=== Consigne ===
D'après le texte sur les écrans et les tout-petits, jusqu'à combien d'heures par jour les tout-petits ont-ils été livrés aux écrans pendant le confinement ?

=== Texte de l'exercice ===
==*==

Le mot de l’expert

« « Ce qu’il adore, c’est mon téléphone”: les parents sont très fiers de la dextérité des enfants sur les écrans et de ce qu’ils semblent apprendre. Les messages concernant le rôle éducatif des écrans sont confus. Les chercheurs et cliniciens dont je fais partie alertent sur les dangers des écrans sur les tout-petits, quand quelques voix médiatisées et impliquées dans le numérique déplacent le problème à la nature de leur usage, encourageant à les utiliser tôt. Avec le Covid, les tout-petits ont vécu le confinement de plein fouet et ont été livrés aux écrans jusqu’à 10h par jour. Ce phénomène s’est révélé en consultation par des troubles beaucoup plus graves, notamment d’addiction depuis 2020.

Entre 0 et 3 ans, les écrans privent le tout-petit de ses besoins essentiels : interagir de manière fréquente et de qualité avec des humains, créer une relation d’attachement avec les adultes qui s’occupent de lui, explorer le monde en 3D avec tous ses sens et tout son corps. Le temps passé devant les écrans passifs ou actifs, entraîne des retards de développement. Les écrans des parents sont aussi en cause dans ce qu’on appelle la “technoférence”, cette interférence de la technologie délétère à la relation de communication. Chez le tout-petit, elle peut s’avérer dramatique.

==*==

=== Extrait de données ===
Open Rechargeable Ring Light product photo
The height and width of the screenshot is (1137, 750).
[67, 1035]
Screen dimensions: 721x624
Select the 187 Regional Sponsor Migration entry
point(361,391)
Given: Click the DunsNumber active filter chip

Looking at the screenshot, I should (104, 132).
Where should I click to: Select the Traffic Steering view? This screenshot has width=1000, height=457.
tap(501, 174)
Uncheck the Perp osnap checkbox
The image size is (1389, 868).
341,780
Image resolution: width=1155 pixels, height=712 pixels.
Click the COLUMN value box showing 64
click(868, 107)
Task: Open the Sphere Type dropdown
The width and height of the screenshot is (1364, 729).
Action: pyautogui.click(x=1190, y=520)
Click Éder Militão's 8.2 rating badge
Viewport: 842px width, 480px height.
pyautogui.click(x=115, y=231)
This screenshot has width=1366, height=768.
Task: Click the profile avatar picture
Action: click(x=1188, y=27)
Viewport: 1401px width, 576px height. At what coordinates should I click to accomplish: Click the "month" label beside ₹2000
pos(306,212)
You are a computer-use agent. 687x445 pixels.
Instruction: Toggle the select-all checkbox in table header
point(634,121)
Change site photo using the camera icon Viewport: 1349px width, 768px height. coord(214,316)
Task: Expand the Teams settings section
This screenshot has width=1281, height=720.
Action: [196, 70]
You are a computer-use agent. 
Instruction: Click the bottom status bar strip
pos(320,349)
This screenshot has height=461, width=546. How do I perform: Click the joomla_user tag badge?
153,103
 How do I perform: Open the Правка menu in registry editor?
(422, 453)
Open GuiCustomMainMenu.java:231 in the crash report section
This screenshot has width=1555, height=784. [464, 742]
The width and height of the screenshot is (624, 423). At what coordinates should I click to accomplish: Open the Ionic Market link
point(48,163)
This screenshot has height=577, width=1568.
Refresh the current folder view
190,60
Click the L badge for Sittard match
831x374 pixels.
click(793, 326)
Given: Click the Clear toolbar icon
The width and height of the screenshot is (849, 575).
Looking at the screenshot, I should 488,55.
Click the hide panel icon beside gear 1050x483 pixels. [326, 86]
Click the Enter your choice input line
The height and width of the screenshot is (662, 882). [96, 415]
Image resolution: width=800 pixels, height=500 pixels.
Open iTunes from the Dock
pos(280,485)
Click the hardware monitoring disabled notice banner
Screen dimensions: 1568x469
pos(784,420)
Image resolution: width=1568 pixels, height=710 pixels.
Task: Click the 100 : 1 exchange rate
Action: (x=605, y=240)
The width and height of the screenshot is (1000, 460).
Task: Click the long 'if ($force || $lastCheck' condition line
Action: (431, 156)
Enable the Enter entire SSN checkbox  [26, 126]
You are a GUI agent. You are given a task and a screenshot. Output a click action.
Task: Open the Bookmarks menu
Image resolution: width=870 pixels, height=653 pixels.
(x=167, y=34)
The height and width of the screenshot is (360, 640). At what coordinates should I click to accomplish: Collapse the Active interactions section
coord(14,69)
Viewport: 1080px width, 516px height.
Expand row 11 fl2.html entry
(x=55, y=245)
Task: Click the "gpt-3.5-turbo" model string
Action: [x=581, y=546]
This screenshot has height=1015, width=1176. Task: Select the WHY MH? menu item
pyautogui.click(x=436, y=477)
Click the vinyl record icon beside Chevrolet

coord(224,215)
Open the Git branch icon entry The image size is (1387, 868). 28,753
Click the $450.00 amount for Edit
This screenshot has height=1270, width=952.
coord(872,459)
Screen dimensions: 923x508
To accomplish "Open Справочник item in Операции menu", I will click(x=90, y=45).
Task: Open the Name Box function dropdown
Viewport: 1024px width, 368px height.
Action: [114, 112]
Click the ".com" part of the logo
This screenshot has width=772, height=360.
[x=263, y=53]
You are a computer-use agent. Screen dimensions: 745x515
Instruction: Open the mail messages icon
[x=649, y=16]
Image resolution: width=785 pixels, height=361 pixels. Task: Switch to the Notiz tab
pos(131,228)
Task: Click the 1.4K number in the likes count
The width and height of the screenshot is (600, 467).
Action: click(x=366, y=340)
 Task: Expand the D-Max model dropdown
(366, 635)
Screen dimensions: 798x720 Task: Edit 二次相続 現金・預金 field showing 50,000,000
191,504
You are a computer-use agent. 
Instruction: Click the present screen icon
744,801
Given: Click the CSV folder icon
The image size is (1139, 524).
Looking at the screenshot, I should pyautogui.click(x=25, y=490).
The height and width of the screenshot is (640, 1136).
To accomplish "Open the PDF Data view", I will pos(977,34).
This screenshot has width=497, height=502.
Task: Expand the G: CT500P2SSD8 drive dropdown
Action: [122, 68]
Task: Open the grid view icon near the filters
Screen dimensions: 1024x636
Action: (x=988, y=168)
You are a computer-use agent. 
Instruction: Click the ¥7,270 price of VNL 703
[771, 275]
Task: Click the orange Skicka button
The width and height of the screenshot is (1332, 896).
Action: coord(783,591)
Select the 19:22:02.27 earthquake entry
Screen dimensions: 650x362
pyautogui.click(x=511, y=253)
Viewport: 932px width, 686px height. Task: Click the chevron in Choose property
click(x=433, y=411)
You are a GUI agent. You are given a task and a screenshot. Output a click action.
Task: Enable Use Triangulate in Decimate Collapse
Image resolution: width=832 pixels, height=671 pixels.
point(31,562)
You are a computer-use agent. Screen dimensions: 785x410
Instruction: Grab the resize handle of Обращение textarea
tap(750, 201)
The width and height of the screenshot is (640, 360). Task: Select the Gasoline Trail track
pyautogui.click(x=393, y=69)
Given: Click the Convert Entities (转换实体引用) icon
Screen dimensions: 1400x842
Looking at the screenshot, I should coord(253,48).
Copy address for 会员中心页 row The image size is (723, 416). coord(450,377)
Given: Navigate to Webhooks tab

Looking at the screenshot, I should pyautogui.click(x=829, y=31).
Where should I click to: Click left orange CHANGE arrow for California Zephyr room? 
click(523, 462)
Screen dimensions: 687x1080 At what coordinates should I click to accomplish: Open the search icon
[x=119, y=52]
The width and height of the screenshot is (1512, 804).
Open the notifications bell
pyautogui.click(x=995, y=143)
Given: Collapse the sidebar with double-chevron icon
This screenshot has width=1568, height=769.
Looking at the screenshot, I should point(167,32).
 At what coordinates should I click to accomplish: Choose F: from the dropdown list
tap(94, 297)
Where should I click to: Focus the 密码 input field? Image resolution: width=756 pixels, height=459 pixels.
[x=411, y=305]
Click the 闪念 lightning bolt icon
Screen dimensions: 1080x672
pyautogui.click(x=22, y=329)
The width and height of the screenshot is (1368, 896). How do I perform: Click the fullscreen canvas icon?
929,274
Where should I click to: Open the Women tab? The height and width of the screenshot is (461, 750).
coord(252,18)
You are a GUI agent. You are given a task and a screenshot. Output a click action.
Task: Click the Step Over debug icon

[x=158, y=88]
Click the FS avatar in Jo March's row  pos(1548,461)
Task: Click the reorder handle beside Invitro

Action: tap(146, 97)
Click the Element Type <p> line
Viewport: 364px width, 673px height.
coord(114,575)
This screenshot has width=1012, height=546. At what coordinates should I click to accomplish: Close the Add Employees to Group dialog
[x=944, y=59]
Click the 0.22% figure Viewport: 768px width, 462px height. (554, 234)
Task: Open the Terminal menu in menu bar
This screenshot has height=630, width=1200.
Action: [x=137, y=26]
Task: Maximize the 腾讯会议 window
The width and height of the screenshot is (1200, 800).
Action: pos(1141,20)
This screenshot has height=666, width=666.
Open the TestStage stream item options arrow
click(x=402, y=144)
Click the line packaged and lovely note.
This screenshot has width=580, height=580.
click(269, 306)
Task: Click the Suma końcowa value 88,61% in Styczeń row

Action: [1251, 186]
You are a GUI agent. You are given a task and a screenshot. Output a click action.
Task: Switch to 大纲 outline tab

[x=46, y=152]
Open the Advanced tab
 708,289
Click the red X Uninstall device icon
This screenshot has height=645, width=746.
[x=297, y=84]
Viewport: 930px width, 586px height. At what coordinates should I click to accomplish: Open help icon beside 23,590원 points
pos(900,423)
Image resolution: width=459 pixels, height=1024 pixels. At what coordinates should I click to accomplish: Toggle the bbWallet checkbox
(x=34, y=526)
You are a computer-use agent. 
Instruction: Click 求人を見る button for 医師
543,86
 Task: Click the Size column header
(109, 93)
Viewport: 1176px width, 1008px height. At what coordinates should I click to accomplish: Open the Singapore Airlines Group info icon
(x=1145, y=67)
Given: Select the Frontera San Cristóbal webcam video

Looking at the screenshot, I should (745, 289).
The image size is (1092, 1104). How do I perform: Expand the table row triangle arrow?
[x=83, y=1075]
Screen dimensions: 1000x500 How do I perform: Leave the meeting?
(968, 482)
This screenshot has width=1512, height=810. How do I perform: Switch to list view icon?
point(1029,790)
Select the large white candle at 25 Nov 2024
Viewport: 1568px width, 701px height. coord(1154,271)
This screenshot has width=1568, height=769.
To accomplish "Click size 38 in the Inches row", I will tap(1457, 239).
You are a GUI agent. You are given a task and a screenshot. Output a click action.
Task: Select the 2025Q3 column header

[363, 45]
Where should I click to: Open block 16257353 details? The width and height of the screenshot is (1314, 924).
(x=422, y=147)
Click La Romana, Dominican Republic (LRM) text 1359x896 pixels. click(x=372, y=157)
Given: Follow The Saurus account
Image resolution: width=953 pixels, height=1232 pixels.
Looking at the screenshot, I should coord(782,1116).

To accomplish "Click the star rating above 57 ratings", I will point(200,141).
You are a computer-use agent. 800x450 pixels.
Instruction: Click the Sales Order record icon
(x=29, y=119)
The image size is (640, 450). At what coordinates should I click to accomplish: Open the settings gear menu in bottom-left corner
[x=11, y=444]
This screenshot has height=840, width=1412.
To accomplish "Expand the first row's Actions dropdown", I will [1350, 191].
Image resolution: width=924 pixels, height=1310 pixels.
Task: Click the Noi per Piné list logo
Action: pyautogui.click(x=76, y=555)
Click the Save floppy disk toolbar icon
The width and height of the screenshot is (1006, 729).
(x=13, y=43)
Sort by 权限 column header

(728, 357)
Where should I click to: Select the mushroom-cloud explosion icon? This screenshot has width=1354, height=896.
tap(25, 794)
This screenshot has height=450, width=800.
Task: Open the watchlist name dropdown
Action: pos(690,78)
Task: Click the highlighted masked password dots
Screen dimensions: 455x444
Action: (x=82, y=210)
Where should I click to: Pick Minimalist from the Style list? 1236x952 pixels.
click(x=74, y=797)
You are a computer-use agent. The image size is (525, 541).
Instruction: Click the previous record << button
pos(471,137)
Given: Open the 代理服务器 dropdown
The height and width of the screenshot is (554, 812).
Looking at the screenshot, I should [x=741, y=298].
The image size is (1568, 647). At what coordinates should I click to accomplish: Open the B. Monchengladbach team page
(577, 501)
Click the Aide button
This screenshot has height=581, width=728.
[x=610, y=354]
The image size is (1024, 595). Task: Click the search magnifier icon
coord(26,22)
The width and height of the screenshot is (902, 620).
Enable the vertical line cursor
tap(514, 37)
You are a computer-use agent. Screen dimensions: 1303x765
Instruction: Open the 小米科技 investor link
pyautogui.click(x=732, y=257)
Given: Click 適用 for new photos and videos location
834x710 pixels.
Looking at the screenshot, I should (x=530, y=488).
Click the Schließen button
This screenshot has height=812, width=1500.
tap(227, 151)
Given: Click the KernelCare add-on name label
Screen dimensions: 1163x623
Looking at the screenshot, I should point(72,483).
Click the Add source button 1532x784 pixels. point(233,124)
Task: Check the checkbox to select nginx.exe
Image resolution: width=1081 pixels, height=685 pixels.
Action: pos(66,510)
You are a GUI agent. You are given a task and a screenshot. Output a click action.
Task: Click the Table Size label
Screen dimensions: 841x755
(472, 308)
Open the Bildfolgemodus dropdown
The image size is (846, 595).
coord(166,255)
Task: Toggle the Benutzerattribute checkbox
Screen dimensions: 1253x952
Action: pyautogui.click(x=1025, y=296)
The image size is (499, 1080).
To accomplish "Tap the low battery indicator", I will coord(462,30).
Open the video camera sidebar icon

==*==

=== Zone de réponse ===
Jusqu'à 10 heures par jour.